Correlation based conditonal independence tests {MXM} | R Documentation |
Fisher and Spearman conditional independence test for continuous class variables
Description
The main task of this test is to provide a p-value PVALUE for the null hypothesis: feature 'X' is independent from 'TARGET' given a conditioning set CS.
Usage
testIndFisher(target, dataset, xIndex, csIndex, wei = NULL, statistic = FALSE,
univariateModels = NULL, hash = FALSE, stat_hash = NULL,
pvalue_hash = NULL)
testIndMMFisher(target, dataset, xIndex, csIndex, wei = NULL, statistic = FALSE,
univariateModels = NULL, hash = FALSE, stat_hash = NULL,
pvalue_hash = NULL)
testIndSpearman(target, dataset, xIndex, csIndex, wei = NULL, statistic = FALSE,
univariateModels = NULL, hash = FALSE, stat_hash = NULL,
pvalue_hash = NULL)
permFisher(target, dataset, xIndex, csIndex, wei = NULL, statistic = FALSE,
univariateModels = NULL, hash = FALSE, stat_hash = NULL,
pvalue_hash = NULL, threshold = 0.05, R = 999)
permMMFisher(target, dataset, xIndex, csIndex, wei = NULL, statistic = FALSE,
univariateModels = NULL, hash = FALSE, stat_hash = NULL,
pvalue_hash = NULL, threshold = 0.05, R = 999)
permDcor(target, dataset, xIndex, csIndex, wei = NULL, statistic = FALSE,
univariateModels = NULL, hash = FALSE, stat_hash = NULL,
pvalue_hash = NULL, threshold = 0.05, R = 499)
Arguments
target |
A numeric vector containing the values of the target variable.

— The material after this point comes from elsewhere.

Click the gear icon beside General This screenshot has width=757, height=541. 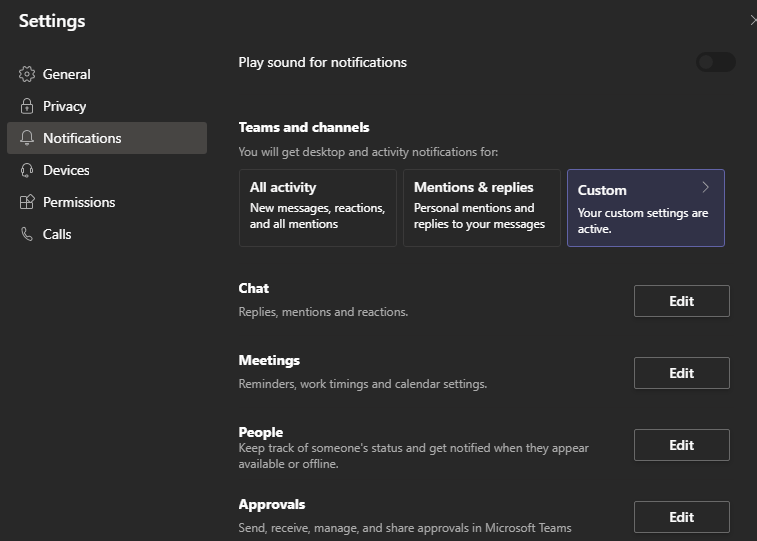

If the values are proportions or percentages, i.e. strictly within 0 and 1 they are mapped into R using log( target/(1 - target) ). This can also be a list of vectors as well. In this case, the metanalytic approach is used. |
dataset |
A numeric matrix containing the variables for performing the test. Rows as samples and columns as features. |
xIndex |
The index of the variable whose association with the target we want to test. |
csIndex |
The indices of the variables to condition on. If you have no variables set this equal to 0. |
wei |
A vector of weights to be used for weighted regression. The default value is NULL. This is not used with "permDcor". |
statistic |
A boolean variable indicating whether the test statistics (TRUE) or the p-values should be combined (FALSE). See the details about this. For the permFisher test this is not taken into account. |
univariateModels |
Fast alternative to the hash object for univariate test. List with vectors "pvalues" (p-values), "stats" (statistics) and "flags" (flag = TRUE if the test was succesful) representing the univariate association of each variable with the target. Default value is NULL. |
hash |
A boolean variable which indicates whether (TRUE) or not (FALSE) to use the hash-based implementation of the statistics of SES. Default value is FALSE. If TRUE you have to specify the stat_hash argument and the pvalue_hash argument. |
stat_hash |
A hash object which contains the cached generated statistics of a SES run in the current dataset, using the current test. |
pvalue_hash |
A hash object which contains the cached generated p-values of a SES run in the current dataset, using the current test. |
threshold |
Threshold (suitable values in (0, 1)) for assessing p-values significance. Default value is 0.05. This is actually obsolete here, but has to be in order tyo have a concise list of input arguments across the same family of functions. |
R |
The number of permutations to use. The default value is 999. For the "permDcor" this is set to 499. |
Details
If hash = TRUE, testIndFisher requires the arguments 'stat_hash' and 'pvalue_hash' for the hash-based implementation of the statistic test. These hash Objects are produced or updated by each run of SES (if hash == TRUE) and they can be reused in order to speed up next runs of the current statistic test. If "SESoutput" is the output of a SES run, then these objects can be retrieved by SESoutput@hashObject$stat_hash and the SESoutput@hashObject$pvalue_hash.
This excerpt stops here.